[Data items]
▽

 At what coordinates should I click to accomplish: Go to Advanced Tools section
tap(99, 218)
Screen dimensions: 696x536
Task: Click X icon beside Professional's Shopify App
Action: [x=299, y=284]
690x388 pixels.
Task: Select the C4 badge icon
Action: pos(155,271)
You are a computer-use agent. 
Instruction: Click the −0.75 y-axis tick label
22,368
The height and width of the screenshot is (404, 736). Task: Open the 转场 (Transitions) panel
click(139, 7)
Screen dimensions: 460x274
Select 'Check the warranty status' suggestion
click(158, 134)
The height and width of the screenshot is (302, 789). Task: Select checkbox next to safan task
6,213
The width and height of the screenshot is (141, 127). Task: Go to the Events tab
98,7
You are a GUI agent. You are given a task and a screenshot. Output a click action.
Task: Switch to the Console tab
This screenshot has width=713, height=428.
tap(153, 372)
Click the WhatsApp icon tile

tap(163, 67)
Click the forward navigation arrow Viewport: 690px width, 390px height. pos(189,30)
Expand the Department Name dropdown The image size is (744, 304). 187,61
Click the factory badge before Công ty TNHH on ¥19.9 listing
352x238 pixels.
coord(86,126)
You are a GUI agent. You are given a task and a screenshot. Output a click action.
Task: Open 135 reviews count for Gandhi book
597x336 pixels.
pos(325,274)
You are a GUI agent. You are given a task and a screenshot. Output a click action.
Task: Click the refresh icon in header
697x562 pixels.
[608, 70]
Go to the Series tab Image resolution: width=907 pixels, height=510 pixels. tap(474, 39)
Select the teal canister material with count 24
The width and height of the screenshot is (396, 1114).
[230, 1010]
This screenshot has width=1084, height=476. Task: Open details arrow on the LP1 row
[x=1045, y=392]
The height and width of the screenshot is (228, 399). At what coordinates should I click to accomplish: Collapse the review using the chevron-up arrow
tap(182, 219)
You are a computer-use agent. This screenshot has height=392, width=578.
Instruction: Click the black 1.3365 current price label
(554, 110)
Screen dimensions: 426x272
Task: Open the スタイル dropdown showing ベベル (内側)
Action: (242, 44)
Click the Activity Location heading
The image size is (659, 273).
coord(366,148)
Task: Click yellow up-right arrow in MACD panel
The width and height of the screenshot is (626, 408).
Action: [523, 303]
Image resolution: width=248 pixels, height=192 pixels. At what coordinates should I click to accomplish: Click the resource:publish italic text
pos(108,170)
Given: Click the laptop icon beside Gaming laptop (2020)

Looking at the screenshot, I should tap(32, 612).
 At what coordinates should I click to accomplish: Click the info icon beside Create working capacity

△

▶ **WHAT THE EXERCISE ASKS**
All records above must be set down exactly, please.

▶ **EXPECTED ANSWER**
 At what coordinates should I click to accomplish: Go to Advanced Tools section
tap(99, 218)
Screen dimensions: 696x536
Task: Click X icon beside Professional's Shopify App
Action: [x=299, y=284]
690x388 pixels.
Task: Select the C4 badge icon
Action: pos(155,271)
You are a computer-use agent. 
Instruction: Click the −0.75 y-axis tick label
22,368
The height and width of the screenshot is (404, 736). Task: Open the 转场 (Transitions) panel
click(139, 7)
Screen dimensions: 460x274
Select 'Check the warranty status' suggestion
click(158, 134)
The height and width of the screenshot is (302, 789). Task: Select checkbox next to safan task
6,213
The width and height of the screenshot is (141, 127). Task: Go to the Events tab
98,7
You are a GUI agent. You are given a task and a screenshot. Output a click action.
Task: Switch to the Console tab
This screenshot has width=713, height=428.
tap(153, 372)
Click the WhatsApp icon tile

tap(163, 67)
Click the forward navigation arrow Viewport: 690px width, 390px height. pos(189,30)
Expand the Department Name dropdown The image size is (744, 304). 187,61
Click the factory badge before Công ty TNHH on ¥19.9 listing
352x238 pixels.
coord(86,126)
You are a GUI agent. You are given a task and a screenshot. Output a click action.
Task: Open 135 reviews count for Gandhi book
597x336 pixels.
pos(325,274)
You are a GUI agent. You are given a task and a screenshot. Output a click action.
Task: Click the refresh icon in header
697x562 pixels.
[608, 70]
Go to the Series tab Image resolution: width=907 pixels, height=510 pixels. tap(474, 39)
Select the teal canister material with count 24
The width and height of the screenshot is (396, 1114).
[230, 1010]
This screenshot has width=1084, height=476. Task: Open details arrow on the LP1 row
[x=1045, y=392]
The height and width of the screenshot is (228, 399). At what coordinates should I click to accomplish: Collapse the review using the chevron-up arrow
tap(182, 219)
You are a computer-use agent. This screenshot has height=392, width=578.
Instruction: Click the black 1.3365 current price label
(554, 110)
Screen dimensions: 426x272
Task: Open the スタイル dropdown showing ベベル (内側)
Action: (242, 44)
Click the Activity Location heading
The image size is (659, 273).
coord(366,148)
Task: Click yellow up-right arrow in MACD panel
The width and height of the screenshot is (626, 408).
Action: [523, 303]
Image resolution: width=248 pixels, height=192 pixels. At what coordinates should I click to accomplish: Click the resource:publish italic text
pos(108,170)
Given: Click the laptop icon beside Gaming laptop (2020)

Looking at the screenshot, I should tap(32, 612).
 At what coordinates should I click to accomplish: Click the info icon beside Create working capacity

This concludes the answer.